Quote every one of the rows below verbatim, line for line, with no changes.

::: Entries supplied

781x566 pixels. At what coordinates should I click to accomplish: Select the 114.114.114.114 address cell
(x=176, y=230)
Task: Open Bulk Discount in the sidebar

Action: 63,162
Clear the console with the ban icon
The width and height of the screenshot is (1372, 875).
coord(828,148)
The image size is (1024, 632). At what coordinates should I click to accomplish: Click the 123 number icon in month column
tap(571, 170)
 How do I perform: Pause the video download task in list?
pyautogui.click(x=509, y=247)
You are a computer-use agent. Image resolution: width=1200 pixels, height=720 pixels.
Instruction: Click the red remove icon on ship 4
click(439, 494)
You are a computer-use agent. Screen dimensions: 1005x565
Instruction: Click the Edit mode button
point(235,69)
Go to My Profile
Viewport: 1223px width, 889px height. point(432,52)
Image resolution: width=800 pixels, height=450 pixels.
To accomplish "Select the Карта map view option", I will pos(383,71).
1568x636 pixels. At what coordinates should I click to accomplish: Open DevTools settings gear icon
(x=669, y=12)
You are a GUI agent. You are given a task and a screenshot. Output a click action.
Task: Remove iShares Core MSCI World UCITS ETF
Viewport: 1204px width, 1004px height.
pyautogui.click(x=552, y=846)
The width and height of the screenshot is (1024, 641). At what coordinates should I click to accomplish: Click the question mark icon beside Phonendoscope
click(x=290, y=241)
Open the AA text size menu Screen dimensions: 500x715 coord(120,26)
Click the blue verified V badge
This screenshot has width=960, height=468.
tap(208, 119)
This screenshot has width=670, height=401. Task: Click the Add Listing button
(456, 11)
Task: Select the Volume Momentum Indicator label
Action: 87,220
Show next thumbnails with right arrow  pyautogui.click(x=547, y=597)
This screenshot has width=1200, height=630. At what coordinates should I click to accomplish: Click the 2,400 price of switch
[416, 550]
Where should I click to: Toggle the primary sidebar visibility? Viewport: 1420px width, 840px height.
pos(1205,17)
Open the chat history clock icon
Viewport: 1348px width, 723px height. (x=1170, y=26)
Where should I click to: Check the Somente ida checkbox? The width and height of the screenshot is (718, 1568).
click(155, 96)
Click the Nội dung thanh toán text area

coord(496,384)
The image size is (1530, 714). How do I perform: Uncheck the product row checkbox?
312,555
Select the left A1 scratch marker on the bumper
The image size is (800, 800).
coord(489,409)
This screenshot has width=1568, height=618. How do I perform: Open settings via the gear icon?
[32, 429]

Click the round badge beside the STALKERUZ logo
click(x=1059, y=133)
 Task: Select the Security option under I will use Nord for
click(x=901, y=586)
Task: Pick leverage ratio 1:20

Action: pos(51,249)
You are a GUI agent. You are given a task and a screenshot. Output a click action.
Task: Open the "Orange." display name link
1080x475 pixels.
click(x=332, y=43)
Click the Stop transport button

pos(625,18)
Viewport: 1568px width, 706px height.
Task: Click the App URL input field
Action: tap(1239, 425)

::::::

Response to this exercise:
781x566 pixels. At what coordinates should I click to accomplish: Select the 114.114.114.114 address cell
(x=176, y=230)
Task: Open Bulk Discount in the sidebar

Action: 63,162
Clear the console with the ban icon
The width and height of the screenshot is (1372, 875).
coord(828,148)
The image size is (1024, 632). At what coordinates should I click to accomplish: Click the 123 number icon in month column
tap(571, 170)
 How do I perform: Pause the video download task in list?
pyautogui.click(x=509, y=247)
You are a computer-use agent. Image resolution: width=1200 pixels, height=720 pixels.
Instruction: Click the red remove icon on ship 4
click(439, 494)
You are a computer-use agent. Screen dimensions: 1005x565
Instruction: Click the Edit mode button
point(235,69)
Go to My Profile
Viewport: 1223px width, 889px height. point(432,52)
Image resolution: width=800 pixels, height=450 pixels.
To accomplish "Select the Карта map view option", I will pos(383,71).
1568x636 pixels. At what coordinates should I click to accomplish: Open DevTools settings gear icon
(x=669, y=12)
You are a GUI agent. You are given a task and a screenshot. Output a click action.
Task: Remove iShares Core MSCI World UCITS ETF
Viewport: 1204px width, 1004px height.
pyautogui.click(x=552, y=846)
The width and height of the screenshot is (1024, 641). At what coordinates should I click to accomplish: Click the question mark icon beside Phonendoscope
click(x=290, y=241)
Open the AA text size menu Screen dimensions: 500x715 coord(120,26)
Click the blue verified V badge
This screenshot has width=960, height=468.
tap(208, 119)
This screenshot has width=670, height=401. Task: Click the Add Listing button
(456, 11)
Task: Select the Volume Momentum Indicator label
Action: 87,220
Show next thumbnails with right arrow  pyautogui.click(x=547, y=597)
This screenshot has width=1200, height=630. At what coordinates should I click to accomplish: Click the 2,400 price of switch
[416, 550]
Where should I click to: Toggle the primary sidebar visibility? Viewport: 1420px width, 840px height.
pos(1205,17)
Open the chat history clock icon
Viewport: 1348px width, 723px height. (x=1170, y=26)
Where should I click to: Check the Somente ida checkbox? The width and height of the screenshot is (718, 1568).
click(155, 96)
Click the Nội dung thanh toán text area

coord(496,384)
The image size is (1530, 714). How do I perform: Uncheck the product row checkbox?
312,555
Select the left A1 scratch marker on the bumper
The image size is (800, 800).
coord(489,409)
This screenshot has width=1568, height=618. How do I perform: Open settings via the gear icon?
[32, 429]

Click the round badge beside the STALKERUZ logo
click(x=1059, y=133)
 Task: Select the Security option under I will use Nord for
click(x=901, y=586)
Task: Pick leverage ratio 1:20

Action: pos(51,249)
You are a GUI agent. You are given a task and a screenshot. Output a click action.
Task: Open the "Orange." display name link
1080x475 pixels.
click(x=332, y=43)
Click the Stop transport button

pos(625,18)
Viewport: 1568px width, 706px height.
Task: Click the App URL input field
Action: tap(1239, 425)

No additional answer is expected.